志人のマンションで、光也に一部始終を話した。かくれ子が座っていたソファの場所に、志人は座っていた。光也は少し離れたダイニングテーブルの所に座っている。三人が食事をした場所だ。
「なんか、変な子やなとは思っとったけど……なあ」
そんな不思議なこともあるんか、とテーブルに肘をつき手の甲に顔をのせる。横顔はその現象に懐疑的だった。
「志人、五年頑張ってきたんか」
「おう」
「俺も、五年やってきたんやなあ」
そして光也は大きく伸びをして、もうひとつのソファに座った。
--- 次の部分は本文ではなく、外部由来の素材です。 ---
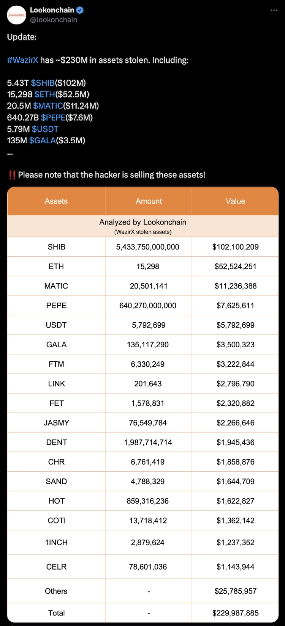Viewport: 285px width, 626px height.
Task: Click the $SHIB cashtag
Action: pyautogui.click(x=43, y=83)
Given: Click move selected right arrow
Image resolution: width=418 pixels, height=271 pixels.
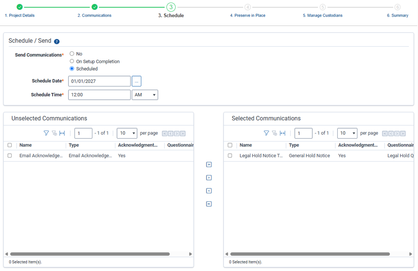Looking at the screenshot, I should [x=209, y=177].
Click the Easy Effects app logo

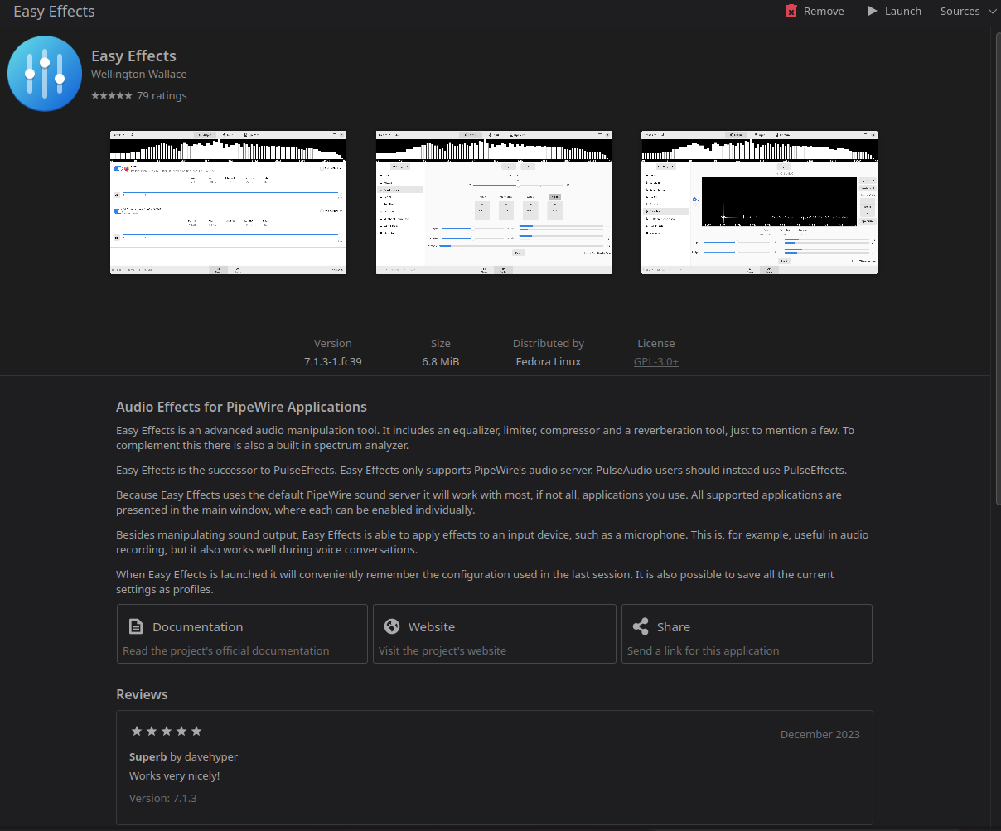click(45, 74)
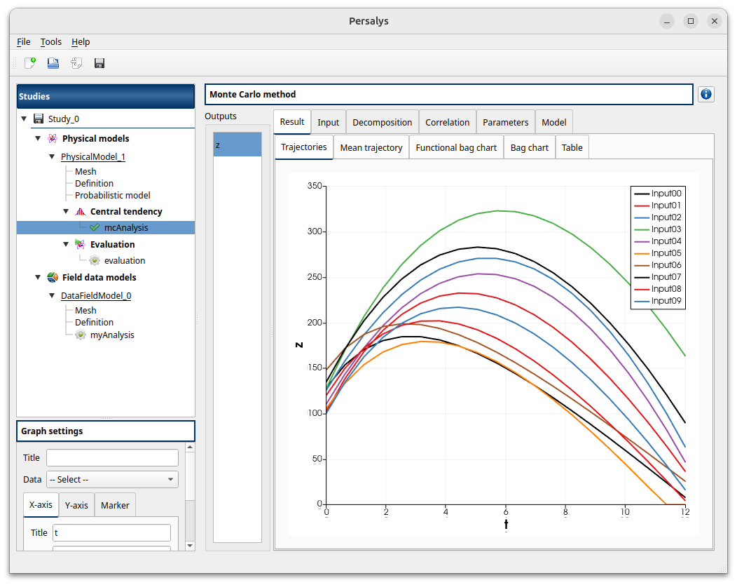The height and width of the screenshot is (585, 737).
Task: Open the Tools menu
Action: (x=51, y=42)
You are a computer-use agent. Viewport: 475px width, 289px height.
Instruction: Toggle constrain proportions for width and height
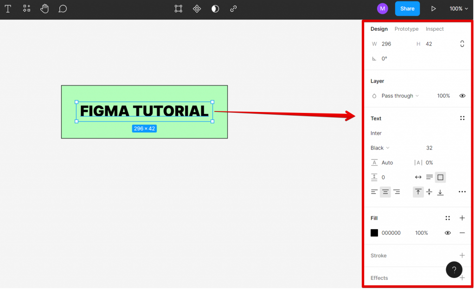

光也の顔はかくれ子と初めて会った時の顔で、全てを受け入れているようだった。志人はかくれ子の訪れた意味をただ考えていた。
「……踊り場に出たっていうか」
そしてそれはそのまま独り言になる。
「五年、とにかく頑張ってやってきて、振り返るきっかけになったな、とは思う。
あいつのおかげで。あいつが来たから、あの人のことも思い出したんだよ。
ずっと、忙しくしてて……忘れてた。いろんなことを、忘れようとしてた」
人差し指で、宙に円を描く。
「五年ってちょうどいい期間だな。こう、ループしてきたっていうか……」
「一からやるでーって、感じになったんか」
「そうだった。それだ」
最後の恋人のことを忘れるようにひたすらになるのではなく、
後ろに立っていることを思いながら、もう一度やってみようという気持ち。
志人にはゆっくり感じ取れてきた。
彼女が、始まりの場所で静かに笑っている。
その笑顔に背中を預けて、頑張ろうか、と思った。